• Short problem: Report every line in the records below that contains the word "resolution", copying each one in full.

• Supplied information:
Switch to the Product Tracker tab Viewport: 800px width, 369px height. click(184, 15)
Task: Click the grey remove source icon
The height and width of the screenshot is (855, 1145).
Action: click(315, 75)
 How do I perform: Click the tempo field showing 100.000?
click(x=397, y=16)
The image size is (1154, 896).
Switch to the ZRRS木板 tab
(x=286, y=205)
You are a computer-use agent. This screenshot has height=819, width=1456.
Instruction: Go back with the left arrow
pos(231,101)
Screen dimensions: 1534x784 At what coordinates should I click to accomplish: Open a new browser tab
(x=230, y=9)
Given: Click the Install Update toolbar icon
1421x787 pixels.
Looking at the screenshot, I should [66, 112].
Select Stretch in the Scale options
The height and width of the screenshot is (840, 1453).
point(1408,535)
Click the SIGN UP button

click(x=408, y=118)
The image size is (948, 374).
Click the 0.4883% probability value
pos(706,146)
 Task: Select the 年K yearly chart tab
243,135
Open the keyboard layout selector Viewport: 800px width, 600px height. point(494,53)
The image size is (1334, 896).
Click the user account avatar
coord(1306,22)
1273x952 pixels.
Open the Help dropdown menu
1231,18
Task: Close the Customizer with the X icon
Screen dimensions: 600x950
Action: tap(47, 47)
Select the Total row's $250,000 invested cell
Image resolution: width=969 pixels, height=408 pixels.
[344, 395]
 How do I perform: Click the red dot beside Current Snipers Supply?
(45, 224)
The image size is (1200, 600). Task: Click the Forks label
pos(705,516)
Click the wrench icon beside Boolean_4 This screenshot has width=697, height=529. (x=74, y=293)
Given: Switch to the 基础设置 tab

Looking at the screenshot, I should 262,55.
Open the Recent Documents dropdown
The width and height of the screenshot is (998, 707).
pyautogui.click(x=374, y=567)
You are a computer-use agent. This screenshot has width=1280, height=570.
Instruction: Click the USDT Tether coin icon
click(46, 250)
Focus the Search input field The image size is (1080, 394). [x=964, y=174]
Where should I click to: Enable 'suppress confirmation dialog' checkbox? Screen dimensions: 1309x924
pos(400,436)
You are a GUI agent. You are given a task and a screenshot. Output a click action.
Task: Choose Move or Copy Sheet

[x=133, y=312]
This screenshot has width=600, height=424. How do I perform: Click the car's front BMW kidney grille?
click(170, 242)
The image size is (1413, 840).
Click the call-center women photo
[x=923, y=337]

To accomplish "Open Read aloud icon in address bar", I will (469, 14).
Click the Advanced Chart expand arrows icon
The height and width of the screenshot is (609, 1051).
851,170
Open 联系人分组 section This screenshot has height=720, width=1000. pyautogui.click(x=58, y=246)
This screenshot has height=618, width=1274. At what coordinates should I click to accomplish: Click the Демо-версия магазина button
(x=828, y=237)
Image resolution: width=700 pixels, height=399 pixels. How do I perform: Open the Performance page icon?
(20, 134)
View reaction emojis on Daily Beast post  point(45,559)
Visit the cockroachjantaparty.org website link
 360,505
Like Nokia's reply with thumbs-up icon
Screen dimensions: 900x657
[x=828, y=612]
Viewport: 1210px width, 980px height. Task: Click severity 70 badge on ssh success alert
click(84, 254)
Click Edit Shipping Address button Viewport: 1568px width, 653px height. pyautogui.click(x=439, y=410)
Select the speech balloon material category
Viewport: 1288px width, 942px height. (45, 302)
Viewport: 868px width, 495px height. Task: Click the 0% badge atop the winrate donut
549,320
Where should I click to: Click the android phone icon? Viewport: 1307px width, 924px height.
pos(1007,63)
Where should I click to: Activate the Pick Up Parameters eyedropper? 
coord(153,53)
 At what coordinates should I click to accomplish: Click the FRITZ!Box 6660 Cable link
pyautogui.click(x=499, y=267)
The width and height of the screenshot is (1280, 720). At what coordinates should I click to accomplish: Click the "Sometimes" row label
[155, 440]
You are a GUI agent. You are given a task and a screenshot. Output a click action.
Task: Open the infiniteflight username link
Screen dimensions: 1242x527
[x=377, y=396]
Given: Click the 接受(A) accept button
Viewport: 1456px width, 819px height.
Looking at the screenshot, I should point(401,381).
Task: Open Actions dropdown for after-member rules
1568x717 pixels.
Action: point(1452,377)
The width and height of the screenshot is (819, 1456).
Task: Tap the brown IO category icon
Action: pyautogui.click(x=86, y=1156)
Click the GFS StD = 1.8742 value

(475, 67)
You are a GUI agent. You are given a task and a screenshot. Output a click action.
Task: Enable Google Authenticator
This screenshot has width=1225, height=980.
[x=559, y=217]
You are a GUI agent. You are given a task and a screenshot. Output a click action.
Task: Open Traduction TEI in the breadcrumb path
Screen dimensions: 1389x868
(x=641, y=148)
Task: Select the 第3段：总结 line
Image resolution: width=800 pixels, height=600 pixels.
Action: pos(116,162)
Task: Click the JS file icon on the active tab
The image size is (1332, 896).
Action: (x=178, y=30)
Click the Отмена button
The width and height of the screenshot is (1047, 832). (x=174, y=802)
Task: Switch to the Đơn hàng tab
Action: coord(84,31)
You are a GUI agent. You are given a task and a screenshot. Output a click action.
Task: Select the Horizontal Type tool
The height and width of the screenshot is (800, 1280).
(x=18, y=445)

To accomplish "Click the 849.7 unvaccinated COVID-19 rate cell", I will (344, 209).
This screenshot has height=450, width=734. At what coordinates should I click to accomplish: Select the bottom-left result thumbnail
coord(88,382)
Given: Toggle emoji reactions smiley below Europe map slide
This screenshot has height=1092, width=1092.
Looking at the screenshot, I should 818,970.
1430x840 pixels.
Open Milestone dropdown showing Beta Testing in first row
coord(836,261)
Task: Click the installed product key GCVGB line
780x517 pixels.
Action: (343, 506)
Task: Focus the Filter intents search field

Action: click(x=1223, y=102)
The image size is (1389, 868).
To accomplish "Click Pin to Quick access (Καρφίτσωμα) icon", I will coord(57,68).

• Right answer:
Image resolution: width=969 pixels, height=408 pixels.
Image resolution: width=700 pixels, height=399 pixels. How do I perform: Open the Performance page icon?
Image resolution: width=800 pixels, height=600 pixels.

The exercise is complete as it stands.